PROVIDED TEXT —
═══

This year's Passover guestlist is about safety, not family and friends

With whom shall I spend my Passover Seder is not about composing a guest list. It is about life and death.

ELYNN WALTER prepares for Passover Seder in her Washington home last year, which her family joined virtually using video chats from their homes. (photo credit: LEAH MILLIS/REUTERS)
ELYNN WALTER prepares for Passover Seder in her Washington home last year, which her family joined virtually using video chats from their homes.
(photo credit: LEAH MILLIS/REUTERS)
Some might call this the fifth of the “why is this night different” questions from the Haggadah. After all, thanks to vaccines and a clearer understanding of how to protect ourselves from the coronavirus, this Passover, especially the Seders, will certainly be different from last year’s. And last year’s Seders were most definitely different from every other previous Seder.
But for me, the question is more akin to the High Holy Days prayer Unetaneh Tokef, which asks the question: Who will live and who will die?
With whom shall I spend my Passover Seder is not about composing a guest list. It’s not about the dilemma of spending time with parents or with in-laws, or about staying close to home or traveling. It’s not about having some of the kids over or all of the kids and grandchildren over, or about which hotel to choose.
It is, still, about life and death.

═══

DATA EXTRACTS —
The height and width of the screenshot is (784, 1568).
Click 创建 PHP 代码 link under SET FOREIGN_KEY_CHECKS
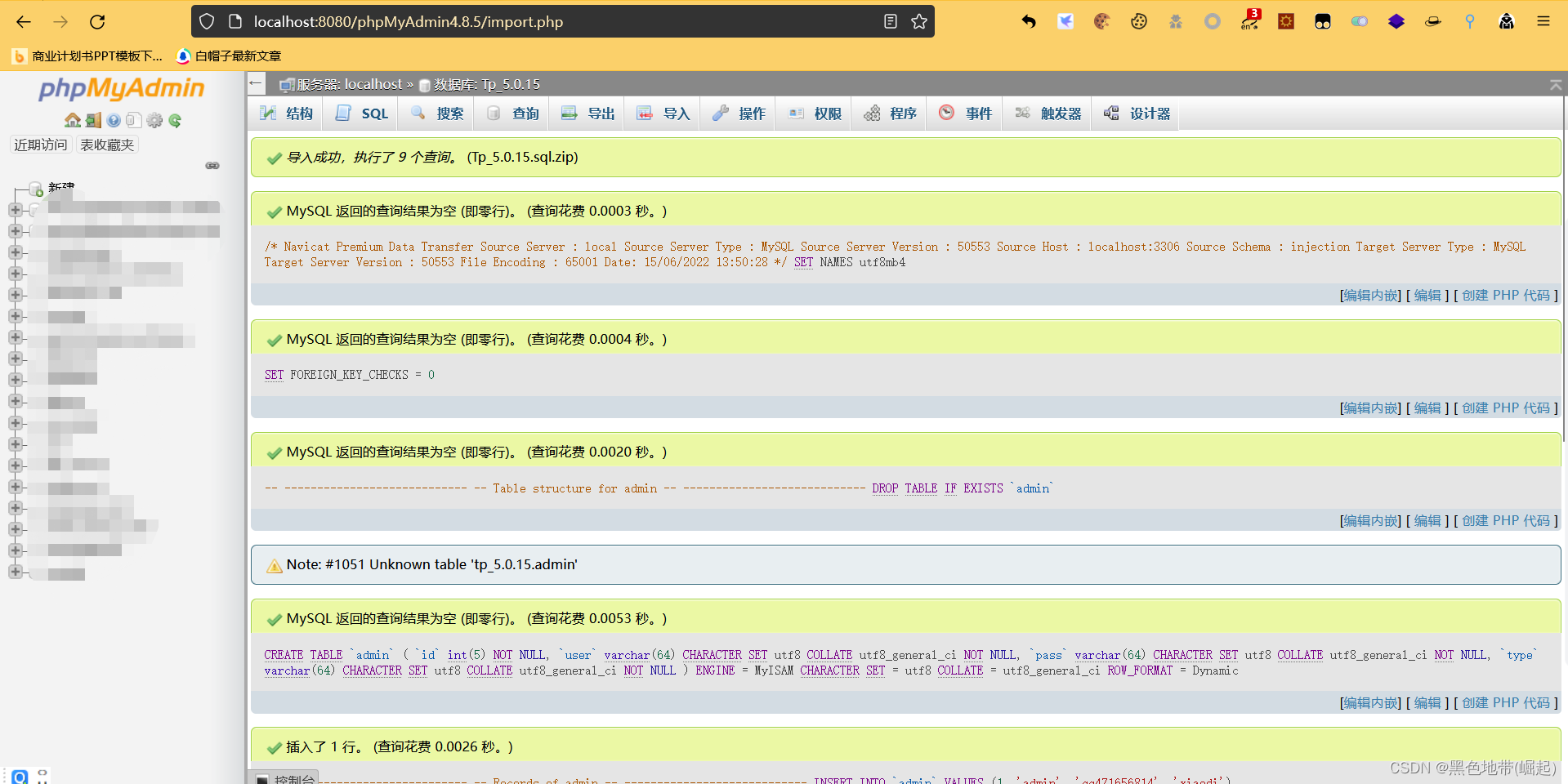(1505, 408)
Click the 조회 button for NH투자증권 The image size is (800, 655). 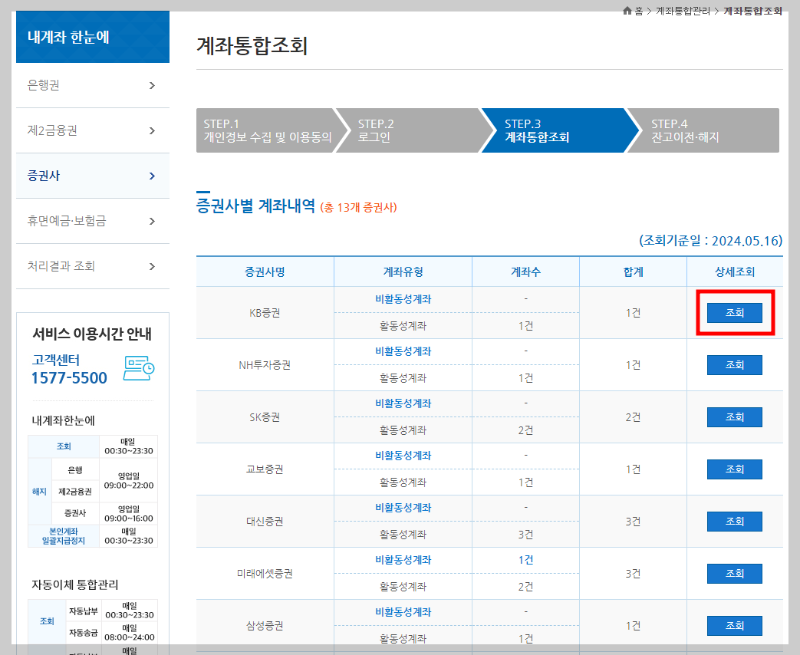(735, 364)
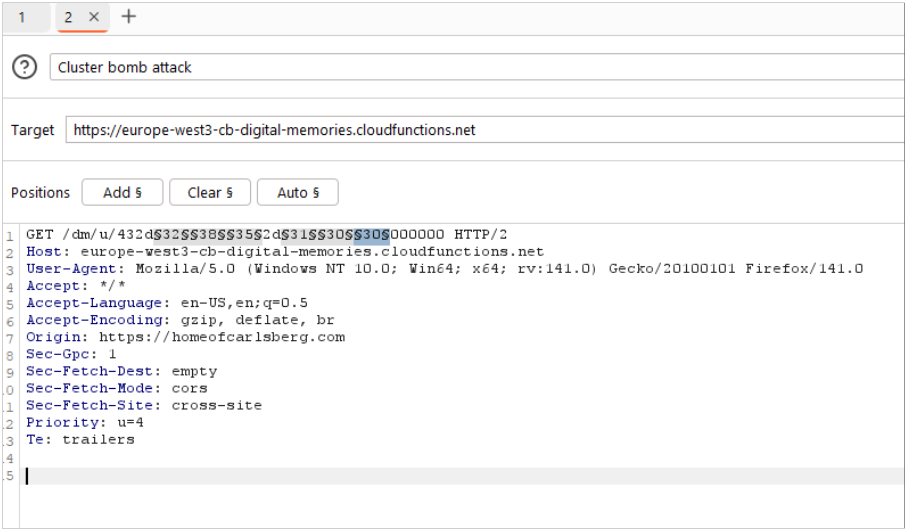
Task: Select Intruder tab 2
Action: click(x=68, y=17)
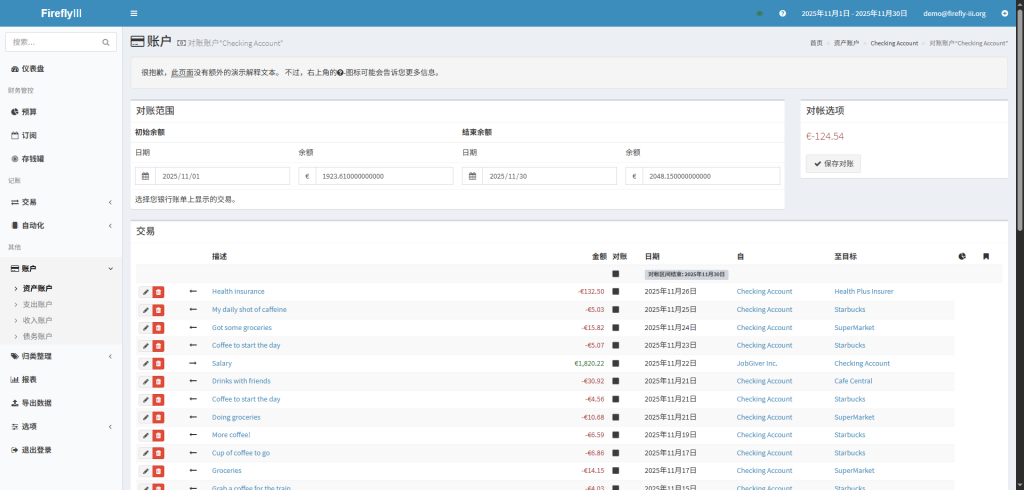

═══

WHAT THE EXERCISE ASKS — In the Passover article, turn the paragraph that follows the one ending "Who will live and who will die?" into a short list that keeps its main points.

FINISHED TASK —
Deciding whom to spend the Passover Seder with is not about:
- composing a guest list
- choosing between parents and in-laws
- staying close to home or traveling
- having some of the kids over, or all of the kids and grandchildren
- picking a hotel